The word "filter" may appear in some of the lines below. State how many lines contain it, and write only that number.

- - -

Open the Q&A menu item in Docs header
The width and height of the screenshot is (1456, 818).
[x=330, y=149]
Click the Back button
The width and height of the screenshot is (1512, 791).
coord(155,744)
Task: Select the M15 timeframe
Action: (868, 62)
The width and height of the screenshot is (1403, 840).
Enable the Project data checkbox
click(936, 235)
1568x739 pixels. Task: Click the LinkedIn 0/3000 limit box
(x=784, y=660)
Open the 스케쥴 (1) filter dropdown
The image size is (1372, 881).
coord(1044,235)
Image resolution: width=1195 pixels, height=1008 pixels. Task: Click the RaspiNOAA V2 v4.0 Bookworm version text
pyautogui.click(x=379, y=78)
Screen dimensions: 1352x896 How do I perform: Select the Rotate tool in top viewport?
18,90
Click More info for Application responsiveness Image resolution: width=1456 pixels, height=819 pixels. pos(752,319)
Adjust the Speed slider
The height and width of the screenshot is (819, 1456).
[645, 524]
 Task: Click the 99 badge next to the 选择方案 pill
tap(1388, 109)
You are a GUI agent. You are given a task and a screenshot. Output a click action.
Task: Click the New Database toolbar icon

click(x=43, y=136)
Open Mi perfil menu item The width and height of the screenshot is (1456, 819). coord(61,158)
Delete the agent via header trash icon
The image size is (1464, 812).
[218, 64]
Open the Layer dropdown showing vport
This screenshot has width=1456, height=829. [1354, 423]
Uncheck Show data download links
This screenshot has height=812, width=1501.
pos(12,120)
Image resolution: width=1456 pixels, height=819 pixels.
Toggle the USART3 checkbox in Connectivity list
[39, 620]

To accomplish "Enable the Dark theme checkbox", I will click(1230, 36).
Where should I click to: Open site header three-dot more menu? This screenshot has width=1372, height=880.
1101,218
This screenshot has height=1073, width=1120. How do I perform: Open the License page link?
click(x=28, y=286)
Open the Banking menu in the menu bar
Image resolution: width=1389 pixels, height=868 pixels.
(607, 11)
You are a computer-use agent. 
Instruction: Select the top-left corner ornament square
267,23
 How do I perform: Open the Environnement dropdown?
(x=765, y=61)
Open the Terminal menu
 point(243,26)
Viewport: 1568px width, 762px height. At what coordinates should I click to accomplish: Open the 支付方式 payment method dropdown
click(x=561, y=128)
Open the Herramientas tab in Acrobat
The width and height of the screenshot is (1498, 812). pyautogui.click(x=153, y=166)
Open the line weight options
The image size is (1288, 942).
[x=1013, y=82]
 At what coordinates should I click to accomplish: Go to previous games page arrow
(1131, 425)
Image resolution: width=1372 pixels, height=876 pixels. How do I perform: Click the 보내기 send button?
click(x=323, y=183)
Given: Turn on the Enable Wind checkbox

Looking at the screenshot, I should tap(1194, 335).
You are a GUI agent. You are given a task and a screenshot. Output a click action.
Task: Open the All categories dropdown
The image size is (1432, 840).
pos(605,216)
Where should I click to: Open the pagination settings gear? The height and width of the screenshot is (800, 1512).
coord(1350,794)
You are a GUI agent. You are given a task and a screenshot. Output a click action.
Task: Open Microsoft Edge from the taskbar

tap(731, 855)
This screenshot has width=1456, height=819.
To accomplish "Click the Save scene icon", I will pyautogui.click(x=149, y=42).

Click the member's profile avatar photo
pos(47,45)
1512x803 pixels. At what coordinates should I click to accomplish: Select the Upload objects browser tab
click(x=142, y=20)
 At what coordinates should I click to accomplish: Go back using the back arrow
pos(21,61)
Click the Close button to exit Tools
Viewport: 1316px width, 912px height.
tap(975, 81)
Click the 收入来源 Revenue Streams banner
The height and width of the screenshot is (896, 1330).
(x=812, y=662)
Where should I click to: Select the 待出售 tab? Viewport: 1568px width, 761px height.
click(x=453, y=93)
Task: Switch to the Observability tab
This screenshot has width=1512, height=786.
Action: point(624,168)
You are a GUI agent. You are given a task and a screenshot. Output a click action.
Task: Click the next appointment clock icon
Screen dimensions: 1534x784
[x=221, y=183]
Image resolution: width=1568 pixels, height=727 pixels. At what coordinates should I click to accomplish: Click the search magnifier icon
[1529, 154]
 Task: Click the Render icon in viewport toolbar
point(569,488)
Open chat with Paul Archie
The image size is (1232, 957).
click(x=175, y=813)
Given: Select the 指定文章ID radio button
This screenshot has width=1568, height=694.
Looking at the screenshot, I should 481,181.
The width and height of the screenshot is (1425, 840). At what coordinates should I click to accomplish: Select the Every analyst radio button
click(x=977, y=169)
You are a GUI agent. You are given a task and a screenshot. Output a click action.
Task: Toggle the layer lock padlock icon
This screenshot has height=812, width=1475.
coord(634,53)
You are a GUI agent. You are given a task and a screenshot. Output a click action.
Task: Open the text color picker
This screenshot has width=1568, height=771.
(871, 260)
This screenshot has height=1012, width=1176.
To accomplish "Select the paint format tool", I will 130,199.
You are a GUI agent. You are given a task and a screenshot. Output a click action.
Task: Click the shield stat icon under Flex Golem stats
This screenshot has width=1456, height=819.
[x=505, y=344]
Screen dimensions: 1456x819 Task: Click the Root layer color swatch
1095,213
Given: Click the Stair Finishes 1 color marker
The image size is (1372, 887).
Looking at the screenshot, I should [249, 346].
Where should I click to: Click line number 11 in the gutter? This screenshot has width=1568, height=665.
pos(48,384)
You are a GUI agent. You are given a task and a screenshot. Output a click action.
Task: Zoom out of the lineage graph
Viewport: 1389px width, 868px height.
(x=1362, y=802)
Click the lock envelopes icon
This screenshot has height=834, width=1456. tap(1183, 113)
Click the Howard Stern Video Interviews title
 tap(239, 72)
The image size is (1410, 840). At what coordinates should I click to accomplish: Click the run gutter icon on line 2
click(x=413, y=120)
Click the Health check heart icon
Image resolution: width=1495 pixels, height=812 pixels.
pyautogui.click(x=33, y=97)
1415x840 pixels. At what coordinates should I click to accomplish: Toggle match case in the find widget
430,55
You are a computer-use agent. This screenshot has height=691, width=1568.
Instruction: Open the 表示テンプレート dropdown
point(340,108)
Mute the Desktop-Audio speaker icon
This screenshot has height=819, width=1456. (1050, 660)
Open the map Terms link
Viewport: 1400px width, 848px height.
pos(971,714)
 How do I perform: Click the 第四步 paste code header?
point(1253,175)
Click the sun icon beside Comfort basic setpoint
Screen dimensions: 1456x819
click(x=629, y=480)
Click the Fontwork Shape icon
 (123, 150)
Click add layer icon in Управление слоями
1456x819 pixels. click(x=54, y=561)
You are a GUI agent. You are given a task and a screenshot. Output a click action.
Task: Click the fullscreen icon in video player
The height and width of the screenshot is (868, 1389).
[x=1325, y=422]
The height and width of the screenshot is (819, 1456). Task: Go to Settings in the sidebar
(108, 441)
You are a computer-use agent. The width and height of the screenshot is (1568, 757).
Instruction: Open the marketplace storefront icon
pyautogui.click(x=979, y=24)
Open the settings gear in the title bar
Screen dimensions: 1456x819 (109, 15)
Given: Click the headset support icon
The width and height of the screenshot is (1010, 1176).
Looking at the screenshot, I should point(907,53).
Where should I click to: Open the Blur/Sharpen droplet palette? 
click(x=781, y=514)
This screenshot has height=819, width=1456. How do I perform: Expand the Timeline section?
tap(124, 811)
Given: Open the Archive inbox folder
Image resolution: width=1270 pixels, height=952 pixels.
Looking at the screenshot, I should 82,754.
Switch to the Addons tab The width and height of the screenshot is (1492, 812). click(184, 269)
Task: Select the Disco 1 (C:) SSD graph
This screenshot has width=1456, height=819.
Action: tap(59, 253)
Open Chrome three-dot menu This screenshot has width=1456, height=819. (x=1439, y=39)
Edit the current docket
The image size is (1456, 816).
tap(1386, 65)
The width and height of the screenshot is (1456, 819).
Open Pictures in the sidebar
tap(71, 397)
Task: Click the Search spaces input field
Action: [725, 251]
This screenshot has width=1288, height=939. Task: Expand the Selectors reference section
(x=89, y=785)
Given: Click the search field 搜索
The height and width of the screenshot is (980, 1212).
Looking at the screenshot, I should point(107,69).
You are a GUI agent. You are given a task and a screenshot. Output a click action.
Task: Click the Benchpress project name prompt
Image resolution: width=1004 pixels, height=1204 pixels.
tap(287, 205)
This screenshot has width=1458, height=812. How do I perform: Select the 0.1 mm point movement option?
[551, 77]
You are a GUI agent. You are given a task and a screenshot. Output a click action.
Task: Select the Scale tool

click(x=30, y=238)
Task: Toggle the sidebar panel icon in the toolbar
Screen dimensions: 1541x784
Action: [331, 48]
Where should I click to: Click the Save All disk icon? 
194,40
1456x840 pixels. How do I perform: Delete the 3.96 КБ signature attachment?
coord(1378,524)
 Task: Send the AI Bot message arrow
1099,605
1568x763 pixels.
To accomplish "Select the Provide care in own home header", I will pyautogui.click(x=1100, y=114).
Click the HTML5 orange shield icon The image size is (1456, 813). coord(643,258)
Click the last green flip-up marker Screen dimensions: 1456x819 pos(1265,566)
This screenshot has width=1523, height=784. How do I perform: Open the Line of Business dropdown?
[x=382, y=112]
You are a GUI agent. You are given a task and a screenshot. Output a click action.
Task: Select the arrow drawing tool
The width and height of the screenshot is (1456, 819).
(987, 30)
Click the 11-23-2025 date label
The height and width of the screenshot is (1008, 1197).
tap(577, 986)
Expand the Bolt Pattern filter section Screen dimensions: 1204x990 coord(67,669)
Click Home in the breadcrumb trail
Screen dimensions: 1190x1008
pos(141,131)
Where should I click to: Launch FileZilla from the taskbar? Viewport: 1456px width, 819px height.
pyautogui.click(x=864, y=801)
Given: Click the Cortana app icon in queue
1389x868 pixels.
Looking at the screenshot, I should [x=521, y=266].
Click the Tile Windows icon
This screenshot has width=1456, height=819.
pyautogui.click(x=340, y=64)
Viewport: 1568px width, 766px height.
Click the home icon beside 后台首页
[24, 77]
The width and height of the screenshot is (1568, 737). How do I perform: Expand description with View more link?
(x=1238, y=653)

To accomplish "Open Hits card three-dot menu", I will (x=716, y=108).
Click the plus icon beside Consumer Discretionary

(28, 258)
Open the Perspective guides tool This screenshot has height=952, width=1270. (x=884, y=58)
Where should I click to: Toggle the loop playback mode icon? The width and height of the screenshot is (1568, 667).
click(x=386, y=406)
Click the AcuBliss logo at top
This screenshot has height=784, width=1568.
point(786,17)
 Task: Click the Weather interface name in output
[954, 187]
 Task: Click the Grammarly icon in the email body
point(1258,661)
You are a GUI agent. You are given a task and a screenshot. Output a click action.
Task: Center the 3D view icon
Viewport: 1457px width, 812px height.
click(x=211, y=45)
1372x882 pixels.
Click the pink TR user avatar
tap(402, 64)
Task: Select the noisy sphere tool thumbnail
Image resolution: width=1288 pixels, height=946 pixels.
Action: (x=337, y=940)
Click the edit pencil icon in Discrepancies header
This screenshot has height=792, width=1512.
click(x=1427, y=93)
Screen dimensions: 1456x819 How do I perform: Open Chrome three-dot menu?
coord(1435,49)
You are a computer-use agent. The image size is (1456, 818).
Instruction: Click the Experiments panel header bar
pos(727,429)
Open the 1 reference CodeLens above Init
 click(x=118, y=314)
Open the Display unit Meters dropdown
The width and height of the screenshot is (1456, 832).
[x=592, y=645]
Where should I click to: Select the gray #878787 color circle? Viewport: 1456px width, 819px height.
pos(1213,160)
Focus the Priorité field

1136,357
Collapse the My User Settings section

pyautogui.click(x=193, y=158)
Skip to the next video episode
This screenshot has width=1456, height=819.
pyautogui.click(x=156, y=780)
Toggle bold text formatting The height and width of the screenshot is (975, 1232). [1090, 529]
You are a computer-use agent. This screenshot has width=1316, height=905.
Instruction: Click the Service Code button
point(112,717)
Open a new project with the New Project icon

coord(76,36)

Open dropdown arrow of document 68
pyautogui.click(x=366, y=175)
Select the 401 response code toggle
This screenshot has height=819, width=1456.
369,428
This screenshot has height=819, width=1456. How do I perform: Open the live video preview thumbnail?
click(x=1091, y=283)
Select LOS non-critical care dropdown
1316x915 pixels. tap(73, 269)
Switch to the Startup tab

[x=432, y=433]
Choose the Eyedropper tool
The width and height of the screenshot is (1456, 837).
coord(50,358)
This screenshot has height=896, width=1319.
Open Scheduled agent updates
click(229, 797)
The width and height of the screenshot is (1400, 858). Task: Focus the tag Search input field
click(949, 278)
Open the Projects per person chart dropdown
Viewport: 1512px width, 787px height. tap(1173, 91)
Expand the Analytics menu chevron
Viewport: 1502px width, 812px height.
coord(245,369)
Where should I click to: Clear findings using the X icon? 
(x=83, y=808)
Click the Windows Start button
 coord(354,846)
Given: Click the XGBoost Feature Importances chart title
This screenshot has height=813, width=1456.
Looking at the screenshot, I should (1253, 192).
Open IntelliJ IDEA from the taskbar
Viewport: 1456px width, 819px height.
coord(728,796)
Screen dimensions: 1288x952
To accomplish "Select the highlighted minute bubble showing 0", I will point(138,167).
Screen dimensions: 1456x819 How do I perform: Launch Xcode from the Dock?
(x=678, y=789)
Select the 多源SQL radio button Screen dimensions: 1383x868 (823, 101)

- - -

» THE COMPLETED TASK:
2